The extensive use of the plant for wood, food and medicine by Nyungar peoples saw it regarded as a valuable resource. The abundance of seed was made into flour. The sap was collected and administered as medicine, either immediately or prepared and stored for later use. The wood was preferred in the manufacture of kylies, a boomerang-type weapon.

The timber's resistance to termites was exploited for fence-posts when European agriculture was expanded into nearby areas, the durability of these is evident in fencing over 100 years old. The conservator of state forests, Charles Lane-Poole, noted the longevity of fence posts in the 1920s, and that colonial farmers also regarded the species and an indicator of suitable land for raising wheat and sheep. Poole remarks on resemblance of the decorative grain to its sister species, Acacia melanoxylon (blackwood).
The number of posts produced in the period 1954–1968 was 2.7 million.
Timber cutters were required to pay a royalty and obtain a license.

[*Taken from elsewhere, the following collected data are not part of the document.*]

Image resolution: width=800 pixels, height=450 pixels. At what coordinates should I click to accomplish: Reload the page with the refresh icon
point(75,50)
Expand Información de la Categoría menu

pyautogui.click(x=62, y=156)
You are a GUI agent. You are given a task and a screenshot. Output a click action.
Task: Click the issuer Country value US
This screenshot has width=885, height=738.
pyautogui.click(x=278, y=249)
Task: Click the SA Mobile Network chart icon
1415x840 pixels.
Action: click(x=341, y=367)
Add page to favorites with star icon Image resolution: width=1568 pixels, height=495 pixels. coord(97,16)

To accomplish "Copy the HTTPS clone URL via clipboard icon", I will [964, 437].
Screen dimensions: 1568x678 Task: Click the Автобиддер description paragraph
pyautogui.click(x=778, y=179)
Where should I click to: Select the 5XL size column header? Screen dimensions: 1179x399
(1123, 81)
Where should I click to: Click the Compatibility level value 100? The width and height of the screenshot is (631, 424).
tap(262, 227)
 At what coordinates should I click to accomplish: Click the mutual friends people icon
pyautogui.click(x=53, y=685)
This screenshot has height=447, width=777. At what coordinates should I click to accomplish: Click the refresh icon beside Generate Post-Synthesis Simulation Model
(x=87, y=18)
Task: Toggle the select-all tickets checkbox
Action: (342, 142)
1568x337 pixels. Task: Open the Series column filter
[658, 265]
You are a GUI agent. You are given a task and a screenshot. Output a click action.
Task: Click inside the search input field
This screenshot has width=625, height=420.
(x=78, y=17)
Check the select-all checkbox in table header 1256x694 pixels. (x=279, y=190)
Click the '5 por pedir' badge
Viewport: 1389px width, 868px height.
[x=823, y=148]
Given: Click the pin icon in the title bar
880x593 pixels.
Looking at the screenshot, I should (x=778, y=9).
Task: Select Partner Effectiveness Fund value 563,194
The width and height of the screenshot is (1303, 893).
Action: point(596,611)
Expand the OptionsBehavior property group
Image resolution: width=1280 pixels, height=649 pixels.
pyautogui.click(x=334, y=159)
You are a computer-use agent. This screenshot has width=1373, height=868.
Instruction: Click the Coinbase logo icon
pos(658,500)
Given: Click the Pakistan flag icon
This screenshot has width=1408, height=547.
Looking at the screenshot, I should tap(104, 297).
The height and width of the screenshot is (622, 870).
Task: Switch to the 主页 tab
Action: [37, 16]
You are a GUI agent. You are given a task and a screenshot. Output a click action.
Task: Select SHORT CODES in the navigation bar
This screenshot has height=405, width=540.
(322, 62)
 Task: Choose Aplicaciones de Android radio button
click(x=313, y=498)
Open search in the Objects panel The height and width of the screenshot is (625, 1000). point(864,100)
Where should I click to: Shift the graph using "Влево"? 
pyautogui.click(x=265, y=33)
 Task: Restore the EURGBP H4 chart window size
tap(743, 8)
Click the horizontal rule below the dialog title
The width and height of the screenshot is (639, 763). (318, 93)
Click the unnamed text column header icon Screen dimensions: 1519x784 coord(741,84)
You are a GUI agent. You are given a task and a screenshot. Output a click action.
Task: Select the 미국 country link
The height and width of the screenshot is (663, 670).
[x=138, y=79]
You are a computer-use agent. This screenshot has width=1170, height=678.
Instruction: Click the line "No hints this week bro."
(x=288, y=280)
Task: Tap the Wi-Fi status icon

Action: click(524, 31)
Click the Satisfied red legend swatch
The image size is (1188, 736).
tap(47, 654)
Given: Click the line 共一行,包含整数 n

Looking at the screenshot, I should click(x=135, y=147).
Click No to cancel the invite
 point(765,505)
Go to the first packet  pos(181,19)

The colonial diarist, George Fletcher Moore, noted the fine qualities of the timber and thought it suitable for cabinetry. The uses of the wood came to include pipes and walking sticks, and the construction of staircases and furniture.
The tree is regarded as a good source of firewood, the value as charcoal was recorded by Ferdinand von Mueller in 1877. The charcoal was used for powering gas producing mechanisms attached to motor vehicles during petrol rationing in the mid-twentieth century.